• **Your assignment**
Go to the line that contains "crowd (413, 709)" and transcribe from there to the end of the entries, that line and the last one included.

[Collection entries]
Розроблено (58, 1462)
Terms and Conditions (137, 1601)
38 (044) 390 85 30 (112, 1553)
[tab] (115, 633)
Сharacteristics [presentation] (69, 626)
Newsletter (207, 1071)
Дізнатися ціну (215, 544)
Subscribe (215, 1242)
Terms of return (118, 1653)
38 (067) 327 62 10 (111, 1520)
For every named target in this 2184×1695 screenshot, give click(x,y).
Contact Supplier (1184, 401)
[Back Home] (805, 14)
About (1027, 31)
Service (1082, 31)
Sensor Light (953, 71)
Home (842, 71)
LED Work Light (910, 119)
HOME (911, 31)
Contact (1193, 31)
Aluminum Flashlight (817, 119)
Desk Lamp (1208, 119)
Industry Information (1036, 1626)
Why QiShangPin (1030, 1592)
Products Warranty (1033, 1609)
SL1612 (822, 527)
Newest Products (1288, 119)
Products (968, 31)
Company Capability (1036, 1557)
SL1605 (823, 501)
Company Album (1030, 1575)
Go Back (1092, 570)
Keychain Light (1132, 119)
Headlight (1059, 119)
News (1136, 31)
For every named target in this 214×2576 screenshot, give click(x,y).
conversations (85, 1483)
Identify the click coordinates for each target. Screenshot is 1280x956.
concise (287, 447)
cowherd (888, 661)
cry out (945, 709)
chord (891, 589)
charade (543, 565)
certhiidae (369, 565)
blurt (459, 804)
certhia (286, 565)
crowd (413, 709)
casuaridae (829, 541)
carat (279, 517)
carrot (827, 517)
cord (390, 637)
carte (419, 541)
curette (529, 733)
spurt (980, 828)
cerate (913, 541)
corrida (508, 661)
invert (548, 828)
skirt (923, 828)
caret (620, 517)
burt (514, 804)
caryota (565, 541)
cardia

• **Result of this exercise**
crowd (413, 709)
casuaridae (829, 541)
carat (279, 517)
carrot (827, 517)
cord (390, 637)
carte (419, 541)
curette (529, 733)
spurt (980, 828)
cerate (913, 541)
corrida (508, 661)
invert (548, 828)
skirt (923, 828)
caret (620, 517)
burt (514, 804)
caryota (565, 541)
cardia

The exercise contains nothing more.